The State Legislature created the Connecticut Tercentary Commission in 1929 to plan and oversee the commemoration.  Among its sponsored activities were special exhibits and ceremonies, musical events, pageants and parades, activities for schoolchildren, and special license plates.  Special coins were minted, and special stamps created.


Two undertakings of the Commission continue to serve their original purpose more than three quarters of a century later.  The first is the series of sixty pamphlets on Connecticut history published by Yale University Press for the Commission.  These pamphlets, authored by various Connecticut writers including Commission chairman Samuel Herbert Fisher, are all available at the Connecticut State Library.  Of particular interest to Litchfield are The Settlement of Litchfield County, The Litchfield Law School, 1775 – 1833, and Connecticut Portraits by Ralph Earl.

The east side of the sign between Stop and Shop and the Webster Bank. It bears Connecticut’s state motto, which translates to “He who transplanted still sustains” and the state seal, which shows three grapevines, one representing each of Connecticut’s three earliest settlements, Windsor, Wethersfield and Hartford.

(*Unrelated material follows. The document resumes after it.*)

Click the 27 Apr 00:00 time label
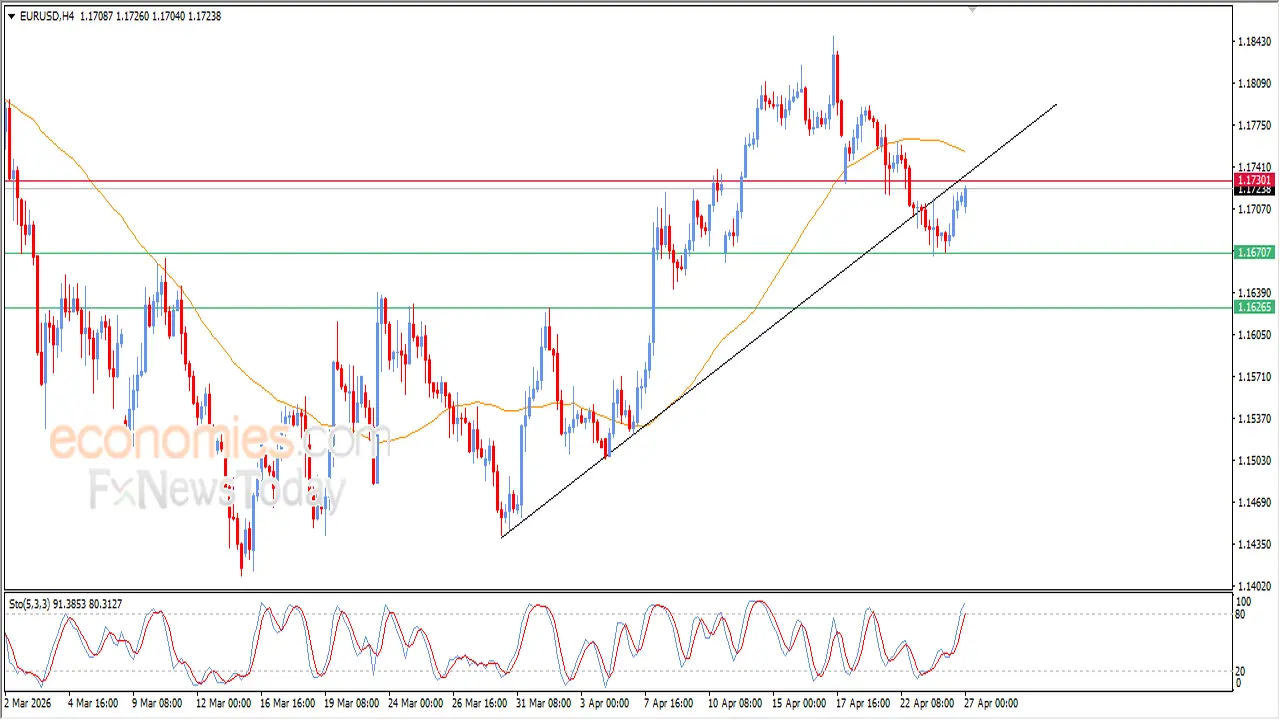 click(x=990, y=703)
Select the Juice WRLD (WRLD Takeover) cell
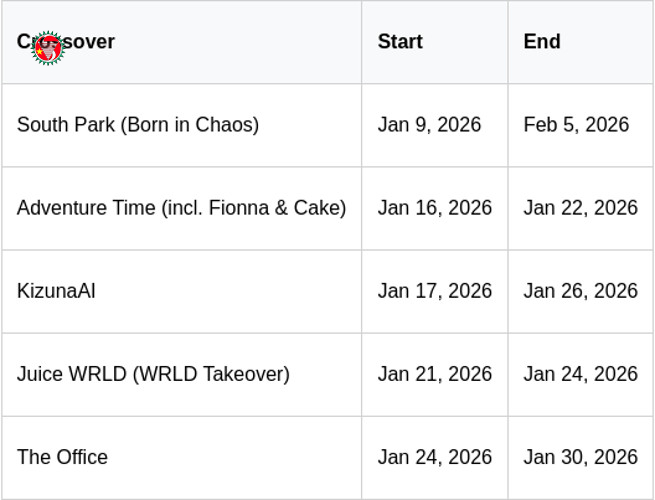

More noticeable on the Litchfield landscape are the roadside historical markers erected by the Commission.  Thousands of cars pass Litchfield’s four signs every day, yet there is no indication on the signs about who put them up, when they were put up, or why.  There were 139 known signs erected to inform motorists about important episodes or people from Connecticut history.  However, as many of these signs were duplicate (for example, nine signs in Hartford told the passerby about a nearby 17th Dutch fort), there were 71 different historical sites marked by the Commission.

The west side of the sign located between Stop and Shop and the Webster Bank.

All the signs were 1.5 feet by 2 feet, and painted in the distinctive brown with white letters.  However, while most hung from poles, there was no uniform method for hanging the markers.

It is interesting to ponder, what sites were marked? What sites weren’t? In keeping with the historiographical attitudes of the time, it is not surprising to learn that many identified sites of military importance.  However, eleven of the signs identified sites of educational importance, and sites of literary importance were also well represented.  Litchfield’s markers reflect these trends.

This sign marking the Beecher homestead is located at the intersection of North Street and Prospect Street.

Signs mark the Litchfield home of the literary and theological Beechers …

Located along North Street. Note: If any town officials are reading, the tree around this sign needs to be trimmed!

… and Litchfield’s educational pioneers Sarah Pierce …

Located in front of the Tapping Reeve Home and Law School on South Street.

… and Tapping Reeve.  Yet no signs (at least no extant signs) mark the sites of homes of Revolutionary heroes Oliver Wolcott or Benjamin Tallmadge, further evidence that what is considered significant in history changes over time, and isn’t always cast in stone, or metal.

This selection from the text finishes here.